(TEXT UNDER STUDY Opens)

Thunderbolt™ 2 technology is a huge step forward in performance taking two 10Gbps bi-directional channels and combining them into one 20 Gbps bi-directional channel. Josh confirms that Thunderbolt™ 2 is now available in all HP Z Workstations. He explains that this technology is a game changer for teams working with video where the files continue to get larger and consume more bandwidth as resolutions and frame rates increase. With Thunderbolt™ 2, users can transfer 4K video from an external drive to a workstation while at the same time allowing connectivity to a 4K display. For a detailed discussion of Thunderbolt™ 2 technology see our interview from the 2014 NAB Show with Intel’s Jason Ziller.

HP DreamColor Professional Displays are the next topic of conversation. Josh starts with a quick overview of how HP developed the DreamColor Professional Display line many years ago in collaboration with their studio partners like DreamWorks (who the display is named after). At the time DreamWorks was using large CRT monitors but they had a problem because the manufacturer was going to discontinue them and this is what they used for their color reference monitors. DreamWorks wanted to make the move to flat-panel technology but the cost of pro quality color-critical models was prohibitive. So, HP worked with DreamWorks and other studio partners to develop the DreamColor Professional Display that has been available for years. This year, in the NAB Show StudioXperience, HP just announced two new versions of the DreamColor Display. The 24” Z24x at $599 and the 27” HP Z27x at $1499.

One of the great features Josh mentions about the HP DreamColor Z27X is HP’s integrated calibration engine in addition to 4K input support and 10bit color. Monitor calibration is as simple as connecting a probe to the monitor and pressing a button. So, no client device is required for calibration. The DreamColor Display offers 100% coverage of sRGB, 100% of Adobe RGB, 100% of BT. 709 and 99% coverage of the DCI-P3 color space according to HP.

Moving back to workstations, Josh says that HP spends a lot of time talking with their customers in different vertical segments. As expected, everyone wants the best possible performance they can get. But, different industries can have very different specific needs. So, on a regular basis HP meets with their customers to go over roadmaps and design concepts to make sure that they are in tune with their customer’s needs. For HP workstations the media and entertainment space represents one of their biggest and fastest growing opportunities – especially as some customers are migrating from other platforms to windows & Linux.

(TEXT UNDER STUDY Closes)
(DATA SECTION Opens)

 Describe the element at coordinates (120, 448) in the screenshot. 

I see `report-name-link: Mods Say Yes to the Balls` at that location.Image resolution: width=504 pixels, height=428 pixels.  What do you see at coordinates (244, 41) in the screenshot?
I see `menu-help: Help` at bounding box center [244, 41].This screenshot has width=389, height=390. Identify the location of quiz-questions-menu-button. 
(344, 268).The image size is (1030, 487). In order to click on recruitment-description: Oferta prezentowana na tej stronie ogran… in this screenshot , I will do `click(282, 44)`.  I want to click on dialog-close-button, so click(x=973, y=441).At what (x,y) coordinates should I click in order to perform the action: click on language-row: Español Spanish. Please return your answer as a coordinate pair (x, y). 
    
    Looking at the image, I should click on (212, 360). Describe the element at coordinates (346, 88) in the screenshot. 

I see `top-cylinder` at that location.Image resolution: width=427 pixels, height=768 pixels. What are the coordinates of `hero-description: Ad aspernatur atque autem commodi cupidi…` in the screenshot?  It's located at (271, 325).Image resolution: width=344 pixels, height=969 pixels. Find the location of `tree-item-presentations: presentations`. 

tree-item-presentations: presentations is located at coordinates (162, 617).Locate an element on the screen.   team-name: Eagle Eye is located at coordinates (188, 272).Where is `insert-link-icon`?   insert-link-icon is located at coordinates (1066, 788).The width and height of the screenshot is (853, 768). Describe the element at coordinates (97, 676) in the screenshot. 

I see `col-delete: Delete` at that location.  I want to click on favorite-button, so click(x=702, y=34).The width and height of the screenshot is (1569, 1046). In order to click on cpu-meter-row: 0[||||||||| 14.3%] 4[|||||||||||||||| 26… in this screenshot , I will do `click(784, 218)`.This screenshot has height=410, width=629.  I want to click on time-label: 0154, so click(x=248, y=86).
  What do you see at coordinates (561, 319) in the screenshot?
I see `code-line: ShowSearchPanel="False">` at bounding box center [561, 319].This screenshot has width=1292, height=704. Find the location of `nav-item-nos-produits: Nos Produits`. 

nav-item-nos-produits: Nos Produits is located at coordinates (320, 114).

(DATA SECTION Closes)

§ **TASKS AND EXERCISES**:
1/ According to the text about HP workstations and displays, what is the price of the 27-inch HP Z27x?
2/ Write what comes next in the text about HP workstations and displays, picking up after its final sentence.
The records were taken from a separate source.

§ **ANSWERS TO THE PROBLEMS**:
1/ $1499.

2/
The men next look at the breadth of the HP Workstation portfolio. For those who need the best possible portability there’s the HP ZBook 14 Mobile Workstation featuring Intel® Core™ Processors. If you’re looking for a desktop replacement that’s still mobile HP offers the Zbook 15 and the HP Zbook 17. The HP Z1 is the industry’s first and only all-in-one workstation that features amazing serviceability and technologies wrapped around a 27” IPS LED LCD display. And, on the tower side HP has workstations ranging from the Z200 series all the way up to the Z800 series. So, Josh points out, regardless of what your needs are for a form factor, HP has you covered.

The final topic of conversation for the interview is the move for some companies toward virtualizing the workstation and remotely accessing workstations and virtual workstations. HP Remote Graphics Software or HP RGS is covered in this discussion. Version 7 was released this year and with 10 years of history behind it, Josh explains that it was really designed for no latency and tremendous responsiveness. The software is somewhat operating system agnostic as well and is starting to integrate things like touch for windows tablets etc. The receiver is free and the sender is licensed and comes with current workstations or can be downloaded from HP.

This interview was conducted just ahead of the release of HP’s newest workstations the HPZ440, HPZ640 and the HPZ840 which feature the latest Intel processors and GPU solutions from NVIDIA and AMD. We are looking forward to seeing how these new platforms perform as all of these areas are “revving” simultaneously this year which is very exciting.